Den siebten Abend in Folge haben Tausende Menschen in der georgischen Hauptstadt Tiflis gegen die nationalkonservative Regierung demonstriert. Sie blockierten die Hauptstraße Rustaweli-Prospekt und forderten eine Fortsetzung des Europa-Kurses der kleinen Ex-Sowjetrepublik im Südkaukasus. Die Regierungspartei „Georgischer Traum“ hat einen EU-Beitritt faktisch auf Eis gelegt.
Wie an den Abenden zuvor zog die Polizei erneut schwer gerüstete Kräfte zusammen, ging jedoch nicht gegen die Demonstranten vor. Die Polizei gab zudem bekannt, in den Büros einiger Oppositionsparteien Durchsuchungen durchgeführt zu haben. Teimuraz Kupatadze, Direktor des Polizeilichen Staatsschutzes, erklärte auf einer Pressekonferenz, dass sieben Personen festgenommen worden seien. Dabei seien in den Parteibüros unter anderem Schutzhelme, Pyrotechnik und Molotow-Cocktails beschlagnahmt worden.
Eine Sprecherin der neuen EU-Außenbeauftragten Kaja Kallas sprach hingegen von alarmierenden Berichten über mutmaßlich willkürliche Festnahmen, Gewalt und Misshandlungen von Demonstranten in Georgien. „Wir fordern alle Parteien auf, keine übermäßige Gewalt mehr anzuwenden und die Versammlungsfreiheit zu gewährleisten“, schrieb sie auf der Online-Plattform X.
Oppositionspolitiker wollen gemeinsamen Kurs
Vier georgische Oppositionsparteien berieten in einem Hotel, um einen gemeinsamen Kurs abzustecken. Sie sind bei der von Manipulationsvorwürfen belasteten Wahl Ende Oktober zwar ins Parlament eingezogen, haben ihre Mandate aber aus Protest nicht angetreten.

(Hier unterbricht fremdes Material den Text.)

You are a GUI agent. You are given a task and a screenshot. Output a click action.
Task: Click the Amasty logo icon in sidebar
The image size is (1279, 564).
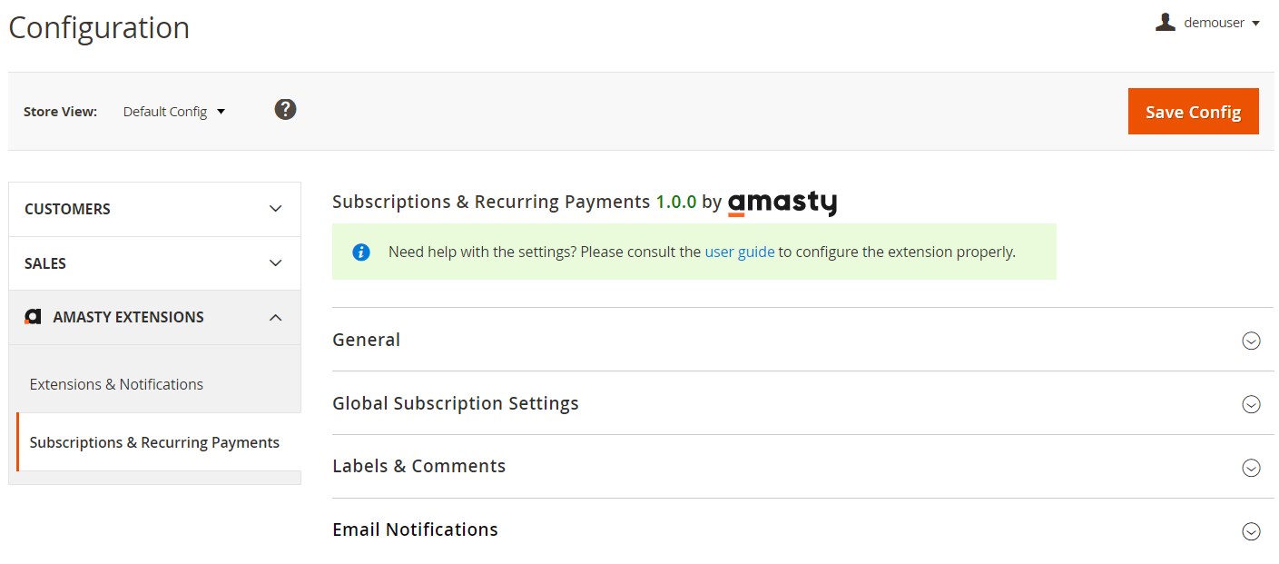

Wie zuvor Diplomaten und andere Staatsbedienstete gab auch ein ranghoher Beamter der Spezialkräfte des Innenministeriums seinen Posten auf. Das meldete die georgische Nachrichtenagentur Interpressnews.
Ukraine verhängt Sanktionen gegen Tiflis
Nach den drei baltischen Staaten Estland, Lettland und Litauen hat nun auch die Ukraine Einreiseverbote und andere Strafmaßnahmen gegen georgische Regierungsmitglieder verhängt. Präsident Wolodymyr Selenskyj unterzeichnete in Kiew einen Erlass, der sich gegen den georgischen Ministerpräsidenten Irakli Kobachidse und 18 weitere Politiker der Ex-Sowjetrepublik im Südkaukasus richtet. Hintergründe seien das Abrücken der georgischen Regierungspartei „Georgischer Traum“ vom EU-Beitrittskurs und das gewaltsame Vorgehen gegen Proteste.